Items stored from a collection:
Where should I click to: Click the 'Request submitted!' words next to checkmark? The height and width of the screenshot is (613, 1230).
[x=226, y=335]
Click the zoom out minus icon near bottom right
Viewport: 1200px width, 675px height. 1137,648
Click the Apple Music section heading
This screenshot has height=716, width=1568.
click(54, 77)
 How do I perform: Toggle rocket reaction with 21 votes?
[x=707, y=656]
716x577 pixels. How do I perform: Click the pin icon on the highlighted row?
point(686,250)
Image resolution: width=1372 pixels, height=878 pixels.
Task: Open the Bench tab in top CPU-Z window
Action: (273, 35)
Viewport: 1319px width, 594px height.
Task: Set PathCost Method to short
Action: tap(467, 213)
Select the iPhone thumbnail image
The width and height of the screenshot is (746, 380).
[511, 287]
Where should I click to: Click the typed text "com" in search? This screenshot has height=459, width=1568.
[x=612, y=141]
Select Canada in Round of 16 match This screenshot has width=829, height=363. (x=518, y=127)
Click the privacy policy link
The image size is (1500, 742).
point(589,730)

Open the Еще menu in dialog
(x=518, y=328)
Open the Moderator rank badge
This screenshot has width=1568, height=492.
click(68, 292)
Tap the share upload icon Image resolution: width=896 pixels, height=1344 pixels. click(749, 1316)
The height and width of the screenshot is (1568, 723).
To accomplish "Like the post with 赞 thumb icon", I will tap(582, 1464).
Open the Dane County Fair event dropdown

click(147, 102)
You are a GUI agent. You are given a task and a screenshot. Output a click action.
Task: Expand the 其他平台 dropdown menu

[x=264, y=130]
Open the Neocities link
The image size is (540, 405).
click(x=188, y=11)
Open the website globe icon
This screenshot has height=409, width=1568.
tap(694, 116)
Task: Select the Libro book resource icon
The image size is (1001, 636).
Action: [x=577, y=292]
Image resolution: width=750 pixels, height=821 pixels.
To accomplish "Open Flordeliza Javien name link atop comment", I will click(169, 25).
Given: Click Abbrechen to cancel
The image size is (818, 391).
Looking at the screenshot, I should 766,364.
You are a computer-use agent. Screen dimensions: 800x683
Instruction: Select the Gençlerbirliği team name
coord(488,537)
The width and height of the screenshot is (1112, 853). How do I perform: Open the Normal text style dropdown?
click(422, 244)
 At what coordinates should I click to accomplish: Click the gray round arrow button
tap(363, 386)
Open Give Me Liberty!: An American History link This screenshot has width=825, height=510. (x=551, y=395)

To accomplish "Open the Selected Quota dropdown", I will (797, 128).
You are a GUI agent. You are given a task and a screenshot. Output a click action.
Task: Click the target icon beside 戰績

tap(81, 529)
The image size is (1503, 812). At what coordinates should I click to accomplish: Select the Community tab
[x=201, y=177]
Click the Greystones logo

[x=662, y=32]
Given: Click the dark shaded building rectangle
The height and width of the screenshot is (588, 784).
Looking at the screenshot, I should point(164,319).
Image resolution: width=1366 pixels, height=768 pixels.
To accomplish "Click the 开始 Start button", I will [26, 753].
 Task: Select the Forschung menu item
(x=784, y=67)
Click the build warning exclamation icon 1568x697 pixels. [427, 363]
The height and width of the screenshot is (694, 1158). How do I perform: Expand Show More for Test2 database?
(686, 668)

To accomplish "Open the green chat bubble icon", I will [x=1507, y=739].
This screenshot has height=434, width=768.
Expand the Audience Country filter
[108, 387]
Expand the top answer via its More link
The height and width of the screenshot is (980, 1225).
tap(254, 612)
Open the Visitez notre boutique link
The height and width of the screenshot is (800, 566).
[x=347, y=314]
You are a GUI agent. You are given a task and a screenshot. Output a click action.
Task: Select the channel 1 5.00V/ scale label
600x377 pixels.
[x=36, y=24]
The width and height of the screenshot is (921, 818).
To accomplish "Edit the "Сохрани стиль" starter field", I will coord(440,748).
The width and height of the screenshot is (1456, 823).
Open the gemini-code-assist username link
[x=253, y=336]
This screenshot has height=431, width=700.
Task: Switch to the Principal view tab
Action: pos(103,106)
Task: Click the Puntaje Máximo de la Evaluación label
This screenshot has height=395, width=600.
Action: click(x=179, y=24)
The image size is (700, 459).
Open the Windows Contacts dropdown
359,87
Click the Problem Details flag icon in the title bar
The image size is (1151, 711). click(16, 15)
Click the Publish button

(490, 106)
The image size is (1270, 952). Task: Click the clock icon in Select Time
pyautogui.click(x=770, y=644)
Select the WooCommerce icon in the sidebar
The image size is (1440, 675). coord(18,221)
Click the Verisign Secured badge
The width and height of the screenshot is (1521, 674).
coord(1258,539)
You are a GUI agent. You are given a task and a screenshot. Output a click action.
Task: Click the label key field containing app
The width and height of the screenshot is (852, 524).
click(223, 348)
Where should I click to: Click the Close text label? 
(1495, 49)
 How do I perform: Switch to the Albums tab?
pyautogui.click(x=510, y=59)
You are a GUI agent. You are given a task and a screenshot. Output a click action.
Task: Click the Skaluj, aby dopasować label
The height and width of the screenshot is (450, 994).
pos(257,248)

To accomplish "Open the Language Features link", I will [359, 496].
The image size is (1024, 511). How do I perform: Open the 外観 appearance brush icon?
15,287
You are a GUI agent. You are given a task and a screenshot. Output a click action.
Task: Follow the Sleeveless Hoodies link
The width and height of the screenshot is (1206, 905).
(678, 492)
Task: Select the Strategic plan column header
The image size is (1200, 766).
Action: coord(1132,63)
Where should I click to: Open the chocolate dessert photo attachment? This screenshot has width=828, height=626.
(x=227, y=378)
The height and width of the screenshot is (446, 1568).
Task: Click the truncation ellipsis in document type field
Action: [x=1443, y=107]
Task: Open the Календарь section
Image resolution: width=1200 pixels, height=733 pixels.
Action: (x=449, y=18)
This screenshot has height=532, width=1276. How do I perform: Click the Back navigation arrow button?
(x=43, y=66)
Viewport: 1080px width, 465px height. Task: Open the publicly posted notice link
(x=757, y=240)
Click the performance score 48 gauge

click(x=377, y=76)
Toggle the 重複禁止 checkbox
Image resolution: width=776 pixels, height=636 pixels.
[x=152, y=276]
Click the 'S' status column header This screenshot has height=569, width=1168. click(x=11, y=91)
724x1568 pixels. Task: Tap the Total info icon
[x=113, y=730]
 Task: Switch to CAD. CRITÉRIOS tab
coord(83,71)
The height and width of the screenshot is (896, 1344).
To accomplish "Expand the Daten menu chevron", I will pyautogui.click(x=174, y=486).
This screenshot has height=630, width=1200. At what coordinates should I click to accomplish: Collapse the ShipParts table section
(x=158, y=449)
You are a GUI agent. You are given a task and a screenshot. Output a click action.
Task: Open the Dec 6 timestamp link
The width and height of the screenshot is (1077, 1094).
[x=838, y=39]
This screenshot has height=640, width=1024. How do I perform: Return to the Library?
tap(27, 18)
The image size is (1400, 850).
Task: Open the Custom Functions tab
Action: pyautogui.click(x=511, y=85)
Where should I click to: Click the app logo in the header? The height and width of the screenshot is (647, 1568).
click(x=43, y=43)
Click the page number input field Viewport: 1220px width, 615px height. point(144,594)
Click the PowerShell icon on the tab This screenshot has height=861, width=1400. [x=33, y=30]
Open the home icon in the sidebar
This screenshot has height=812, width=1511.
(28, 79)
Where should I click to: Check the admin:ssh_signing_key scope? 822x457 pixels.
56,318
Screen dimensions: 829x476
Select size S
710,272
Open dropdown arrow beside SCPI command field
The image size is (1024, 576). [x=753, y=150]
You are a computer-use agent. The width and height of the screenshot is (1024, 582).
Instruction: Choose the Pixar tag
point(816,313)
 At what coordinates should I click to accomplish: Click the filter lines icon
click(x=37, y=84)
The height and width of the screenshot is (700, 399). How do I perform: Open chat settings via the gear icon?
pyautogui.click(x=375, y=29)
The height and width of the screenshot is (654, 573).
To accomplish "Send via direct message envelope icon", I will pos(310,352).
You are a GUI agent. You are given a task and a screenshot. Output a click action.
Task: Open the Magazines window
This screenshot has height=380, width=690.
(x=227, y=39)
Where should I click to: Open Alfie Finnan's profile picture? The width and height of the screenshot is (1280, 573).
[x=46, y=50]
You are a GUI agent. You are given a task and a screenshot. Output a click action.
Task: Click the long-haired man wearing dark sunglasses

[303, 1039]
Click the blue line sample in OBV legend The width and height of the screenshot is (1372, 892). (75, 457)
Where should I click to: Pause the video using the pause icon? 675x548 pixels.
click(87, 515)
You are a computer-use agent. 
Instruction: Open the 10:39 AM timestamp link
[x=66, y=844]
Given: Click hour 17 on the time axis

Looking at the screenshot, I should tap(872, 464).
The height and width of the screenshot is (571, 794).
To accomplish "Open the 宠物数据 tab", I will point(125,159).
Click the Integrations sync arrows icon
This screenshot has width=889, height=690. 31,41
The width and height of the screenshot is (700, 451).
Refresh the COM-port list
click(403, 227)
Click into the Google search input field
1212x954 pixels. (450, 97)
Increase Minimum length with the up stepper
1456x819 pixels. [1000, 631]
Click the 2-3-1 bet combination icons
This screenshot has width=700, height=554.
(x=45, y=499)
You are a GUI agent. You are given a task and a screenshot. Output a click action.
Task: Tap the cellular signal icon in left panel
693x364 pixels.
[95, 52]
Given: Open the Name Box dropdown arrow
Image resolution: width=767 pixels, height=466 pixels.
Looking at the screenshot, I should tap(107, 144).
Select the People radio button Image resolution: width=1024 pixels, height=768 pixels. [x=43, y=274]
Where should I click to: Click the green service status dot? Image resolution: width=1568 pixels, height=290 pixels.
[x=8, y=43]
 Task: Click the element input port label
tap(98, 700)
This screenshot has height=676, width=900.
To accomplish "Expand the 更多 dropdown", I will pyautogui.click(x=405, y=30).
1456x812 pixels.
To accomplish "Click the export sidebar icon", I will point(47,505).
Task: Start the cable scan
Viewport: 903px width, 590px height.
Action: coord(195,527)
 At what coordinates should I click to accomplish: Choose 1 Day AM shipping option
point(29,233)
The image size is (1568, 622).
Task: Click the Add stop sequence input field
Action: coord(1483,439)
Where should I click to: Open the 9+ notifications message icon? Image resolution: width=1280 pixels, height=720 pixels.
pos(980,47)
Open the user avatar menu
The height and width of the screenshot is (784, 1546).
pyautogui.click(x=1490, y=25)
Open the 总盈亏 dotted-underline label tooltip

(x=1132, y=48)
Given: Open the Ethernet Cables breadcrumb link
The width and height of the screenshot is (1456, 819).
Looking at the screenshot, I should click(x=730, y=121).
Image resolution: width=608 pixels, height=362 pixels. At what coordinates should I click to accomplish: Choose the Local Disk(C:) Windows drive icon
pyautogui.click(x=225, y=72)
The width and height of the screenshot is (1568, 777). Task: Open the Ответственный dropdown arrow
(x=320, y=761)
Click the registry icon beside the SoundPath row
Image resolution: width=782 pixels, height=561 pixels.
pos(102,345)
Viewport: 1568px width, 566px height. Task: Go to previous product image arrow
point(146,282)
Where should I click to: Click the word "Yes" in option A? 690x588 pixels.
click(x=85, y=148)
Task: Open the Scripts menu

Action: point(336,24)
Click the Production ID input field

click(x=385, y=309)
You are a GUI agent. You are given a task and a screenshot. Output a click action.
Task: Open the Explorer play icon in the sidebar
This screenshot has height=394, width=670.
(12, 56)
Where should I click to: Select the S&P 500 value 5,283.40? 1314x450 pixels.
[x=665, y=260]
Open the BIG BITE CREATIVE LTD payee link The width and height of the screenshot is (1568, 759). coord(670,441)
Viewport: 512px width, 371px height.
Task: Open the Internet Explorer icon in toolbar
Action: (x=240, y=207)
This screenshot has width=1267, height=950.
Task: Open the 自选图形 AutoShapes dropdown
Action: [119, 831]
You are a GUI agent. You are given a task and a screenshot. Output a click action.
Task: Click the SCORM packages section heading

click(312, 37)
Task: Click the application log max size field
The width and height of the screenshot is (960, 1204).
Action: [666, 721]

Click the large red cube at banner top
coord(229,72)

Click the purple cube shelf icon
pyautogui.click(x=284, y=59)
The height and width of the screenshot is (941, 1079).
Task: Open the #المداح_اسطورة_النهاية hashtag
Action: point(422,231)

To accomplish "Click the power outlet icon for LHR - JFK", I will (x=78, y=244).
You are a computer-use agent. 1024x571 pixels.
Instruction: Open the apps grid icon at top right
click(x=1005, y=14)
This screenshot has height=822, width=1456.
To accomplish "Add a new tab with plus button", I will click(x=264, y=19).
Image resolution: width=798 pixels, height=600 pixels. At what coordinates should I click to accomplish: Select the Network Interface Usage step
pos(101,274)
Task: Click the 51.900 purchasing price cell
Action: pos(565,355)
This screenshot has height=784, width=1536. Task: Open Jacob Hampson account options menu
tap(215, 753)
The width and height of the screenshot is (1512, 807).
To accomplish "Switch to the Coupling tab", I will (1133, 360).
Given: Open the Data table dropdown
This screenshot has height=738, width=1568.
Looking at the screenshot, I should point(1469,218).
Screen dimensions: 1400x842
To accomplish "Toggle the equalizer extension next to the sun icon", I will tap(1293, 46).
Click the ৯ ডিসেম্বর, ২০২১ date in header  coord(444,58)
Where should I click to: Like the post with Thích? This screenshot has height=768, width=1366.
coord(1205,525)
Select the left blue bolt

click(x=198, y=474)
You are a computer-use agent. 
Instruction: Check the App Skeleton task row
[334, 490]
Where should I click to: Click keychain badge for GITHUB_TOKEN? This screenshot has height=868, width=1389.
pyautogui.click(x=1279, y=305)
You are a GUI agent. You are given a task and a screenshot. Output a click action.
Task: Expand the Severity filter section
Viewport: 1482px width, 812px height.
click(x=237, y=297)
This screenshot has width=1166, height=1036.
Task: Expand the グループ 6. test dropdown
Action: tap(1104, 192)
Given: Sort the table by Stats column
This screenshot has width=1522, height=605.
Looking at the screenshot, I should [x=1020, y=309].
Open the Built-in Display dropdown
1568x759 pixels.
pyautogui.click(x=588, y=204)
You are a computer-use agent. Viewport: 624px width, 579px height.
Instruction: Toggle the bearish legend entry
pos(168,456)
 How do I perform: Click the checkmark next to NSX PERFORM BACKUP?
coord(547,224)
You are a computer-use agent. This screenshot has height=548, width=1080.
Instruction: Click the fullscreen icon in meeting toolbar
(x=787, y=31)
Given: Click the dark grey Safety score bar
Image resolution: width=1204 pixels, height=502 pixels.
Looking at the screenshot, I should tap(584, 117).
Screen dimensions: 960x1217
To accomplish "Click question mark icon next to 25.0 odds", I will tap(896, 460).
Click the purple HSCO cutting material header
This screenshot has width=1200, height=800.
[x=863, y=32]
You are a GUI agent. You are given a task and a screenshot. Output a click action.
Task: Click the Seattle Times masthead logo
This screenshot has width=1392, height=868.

> [Prompt]: Copy the lines word for word, beginning with the line that contains "Task: Click the application" and ending after the line that contains "Action: tap(1104, 192)".

> [Answer to the task]:
Task: Click the application log max size field
The width and height of the screenshot is (960, 1204).
Action: [666, 721]

Click the large red cube at banner top
coord(229,72)

Click the purple cube shelf icon
pyautogui.click(x=284, y=59)
The height and width of the screenshot is (941, 1079).
Task: Open the #المداح_اسطورة_النهاية hashtag
Action: point(422,231)

To accomplish "Click the power outlet icon for LHR - JFK", I will (x=78, y=244).
You are a computer-use agent. 1024x571 pixels.
Instruction: Open the apps grid icon at top right
click(x=1005, y=14)
This screenshot has height=822, width=1456.
To accomplish "Add a new tab with plus button", I will click(x=264, y=19).
Image resolution: width=798 pixels, height=600 pixels. At what coordinates should I click to accomplish: Select the Network Interface Usage step
pos(101,274)
Task: Click the 51.900 purchasing price cell
Action: pos(565,355)
This screenshot has height=784, width=1536. Task: Open Jacob Hampson account options menu
tap(215, 753)
The width and height of the screenshot is (1512, 807).
To accomplish "Switch to the Coupling tab", I will (1133, 360).
Given: Open the Data table dropdown
This screenshot has height=738, width=1568.
Looking at the screenshot, I should point(1469,218).
Screen dimensions: 1400x842
To accomplish "Toggle the equalizer extension next to the sun icon", I will tap(1293, 46).
Click the ৯ ডিসেম্বর, ২০২১ date in header  coord(444,58)
Where should I click to: Like the post with Thích? This screenshot has height=768, width=1366.
coord(1205,525)
Select the left blue bolt

click(x=198, y=474)
You are a computer-use agent. 
Instruction: Check the App Skeleton task row
[334, 490]
Where should I click to: Click keychain badge for GITHUB_TOKEN? This screenshot has height=868, width=1389.
pyautogui.click(x=1279, y=305)
You are a GUI agent. You are given a task and a screenshot. Output a click action.
Task: Expand the Severity filter section
Viewport: 1482px width, 812px height.
click(x=237, y=297)
This screenshot has width=1166, height=1036.
Task: Expand the グループ 6. test dropdown
Action: tap(1104, 192)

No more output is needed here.